## Data items
☆ ☆ ☆ ☆ ☆ ☆ ☆

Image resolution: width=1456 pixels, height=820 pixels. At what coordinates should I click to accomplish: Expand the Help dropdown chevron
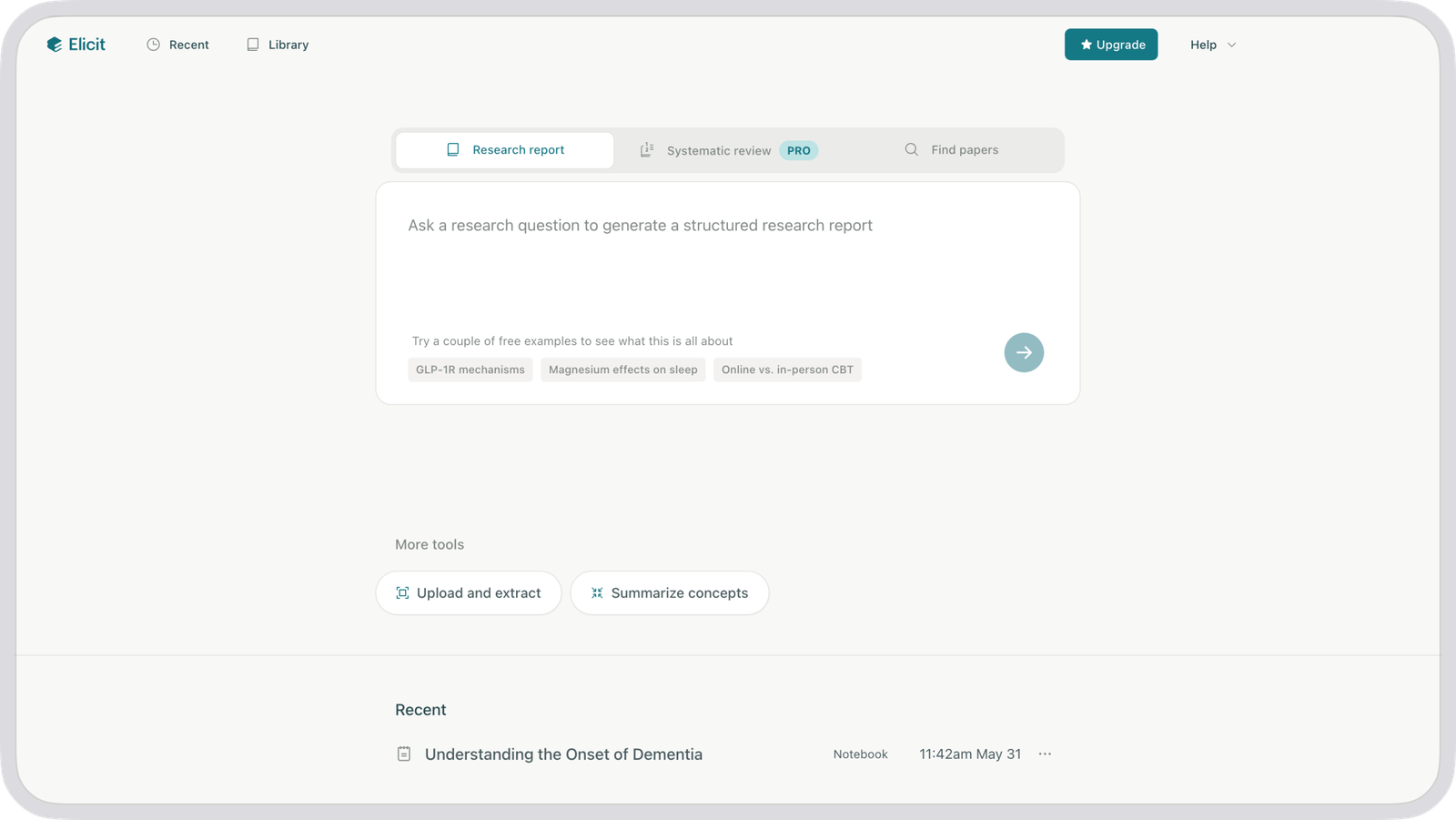[1232, 45]
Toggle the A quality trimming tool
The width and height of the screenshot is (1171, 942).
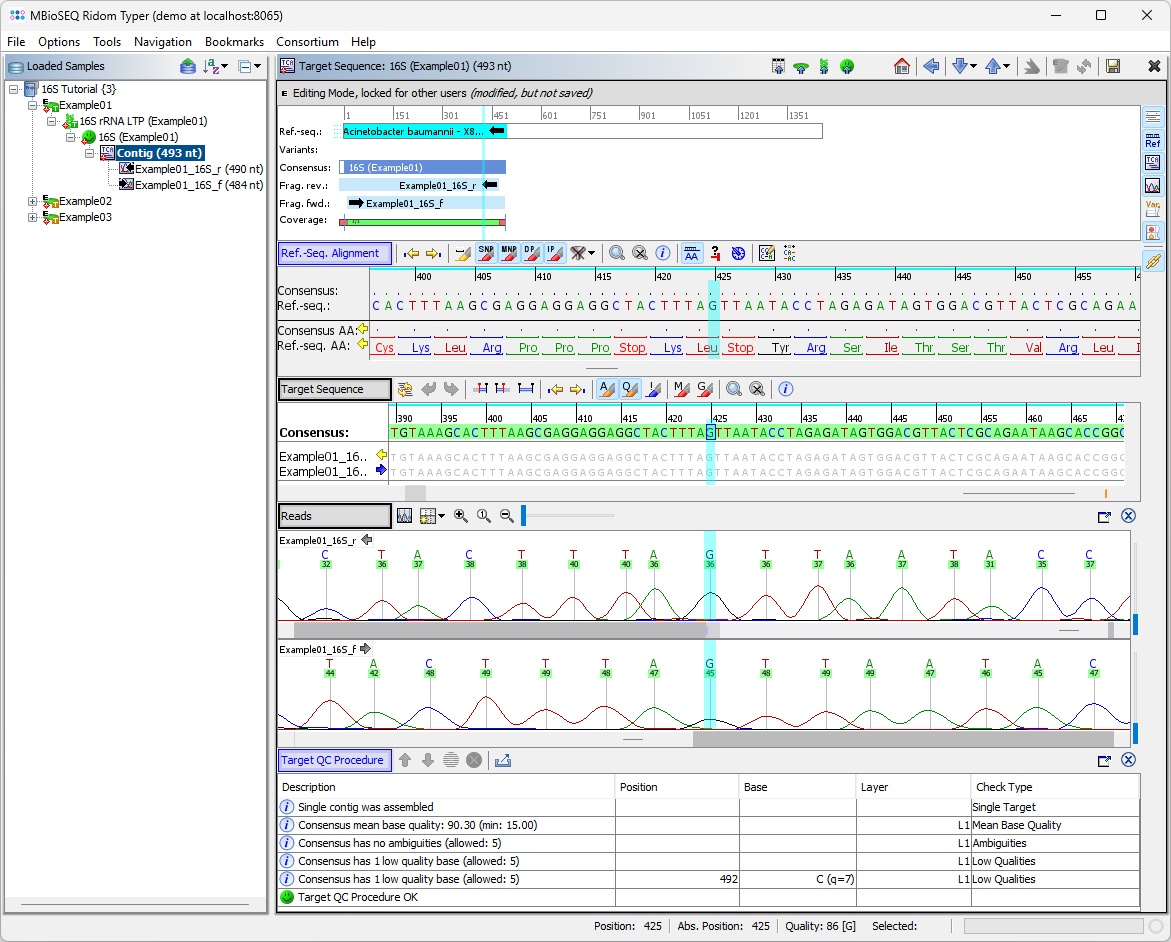pyautogui.click(x=607, y=389)
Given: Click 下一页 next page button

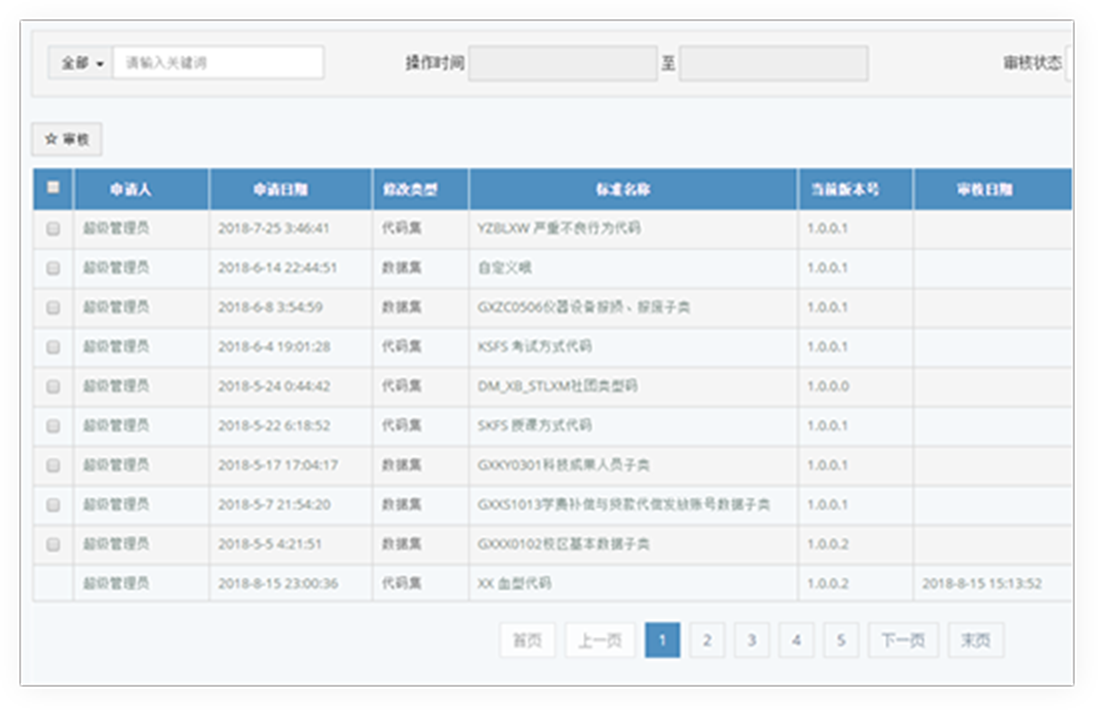Looking at the screenshot, I should point(903,640).
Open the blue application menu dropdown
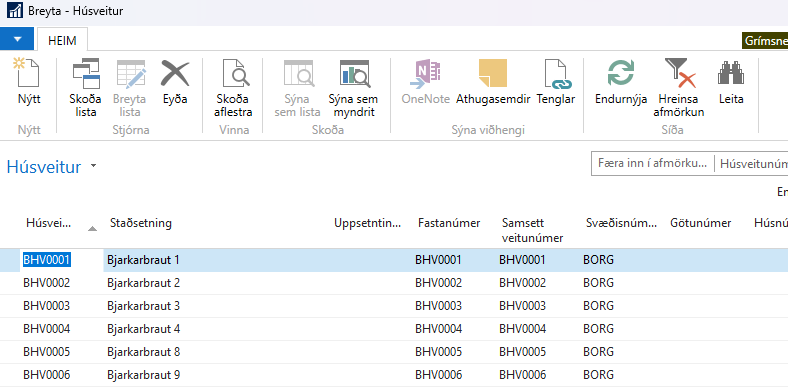788x388 pixels. [x=17, y=39]
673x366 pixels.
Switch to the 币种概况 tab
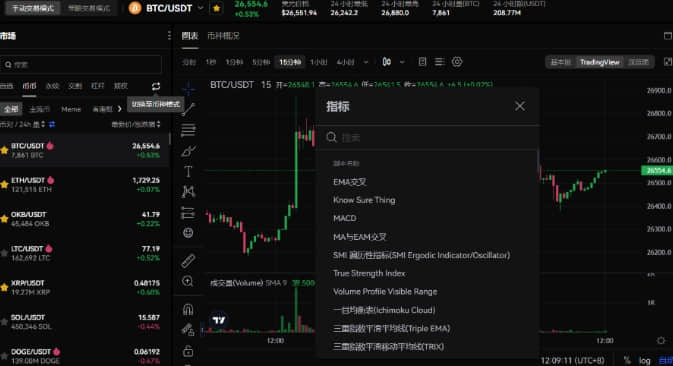223,36
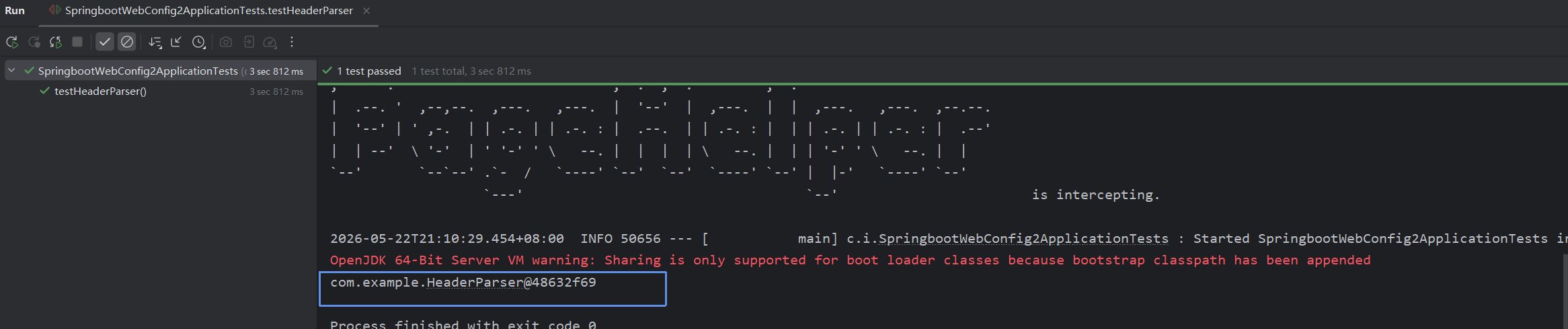Open the Sort By dropdown
1568x329 pixels.
pyautogui.click(x=155, y=42)
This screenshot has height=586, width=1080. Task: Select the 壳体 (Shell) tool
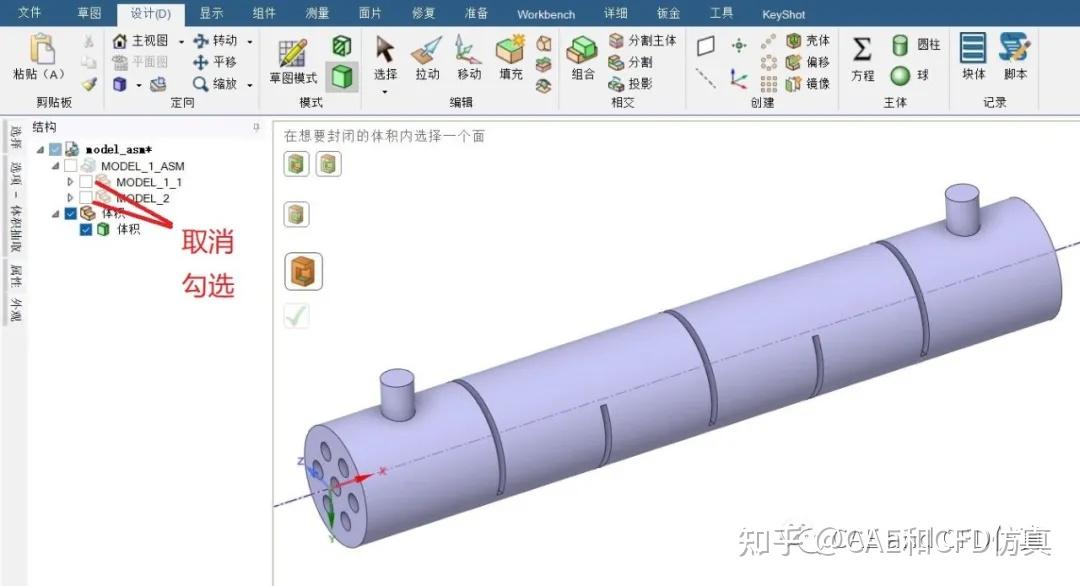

☆ ☆ ☆ ☆ ☆ ☆ ☆

Beginning with the line that contains "The width and" in the data above, please copy each line exactly until the last line, both ends included, skipping any pictures.

## YOUR SOLUTION
The width and height of the screenshot is (1171, 942).
pyautogui.click(x=607, y=389)
Given: Click 下一页 next page button

Looking at the screenshot, I should point(903,640).
Open the blue application menu dropdown
788x388 pixels. [x=17, y=39]
673x366 pixels.
Switch to the 币种概况 tab
223,36
Open the Sort By dropdown
1568x329 pixels.
pyautogui.click(x=155, y=42)
This screenshot has height=586, width=1080. Task: Select the 壳体 (Shell) tool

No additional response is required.